It is al in the libraries - be it Python (web frameworks, CMS), C++ (boost is the library lot of inards of which have made into the latest C++ standard), no idea about other langs - but I am a C affacionado (with a smattering of OpenCL) (and have programmed in languages which are almost dead now - COBOL, Algol, PL/I, Pascal, Basic Plus 2, Lisp, Prolog) with a healthy interest in Elisp (Emacs lisp), Python, and a language called Julia (which is seems great for scientoific software - similar to Python). please do not miss to learn iPython while you are learning Python. Pyhton right now is the language of choice for lots of Web frameworks, has good crypto, web, JSON, libraries and is the ideal glue language. Twisted framework is what is being used in most Scientific/Supercomputing center clusters.

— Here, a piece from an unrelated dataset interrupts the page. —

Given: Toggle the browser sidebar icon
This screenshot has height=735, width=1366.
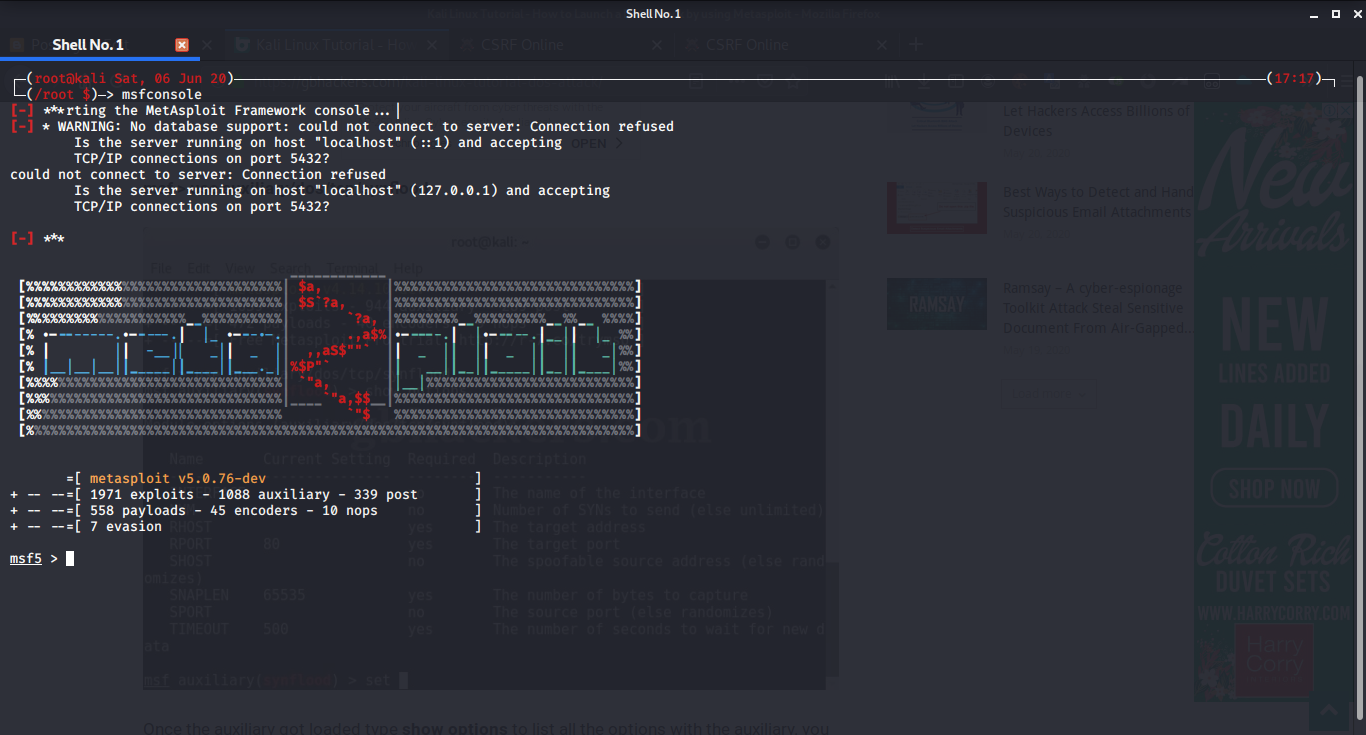Looking at the screenshot, I should pyautogui.click(x=956, y=83).
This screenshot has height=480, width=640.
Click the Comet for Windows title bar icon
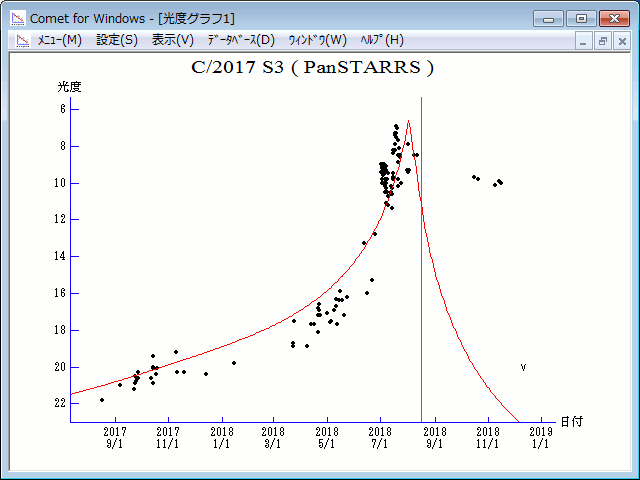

One needs also to learn some domain specific languages like R which can integrate well with Python. For visualization, TikZ for Latex and graphviz for web presentation graphics. If one wants to develop image processing plug-ins for GIMP, then it is done using scheme (better lisp).

As always, Java and JS are important for business web applications.
Things have gone completely out of control at this point, IMHO. This is especially so with the Template Metaprogramming. I find that kind of metaprogramming kills both understanding and maintenance. I hope it is short lived (but probably not).

SQL is always a requirement in MIS/business applications/products.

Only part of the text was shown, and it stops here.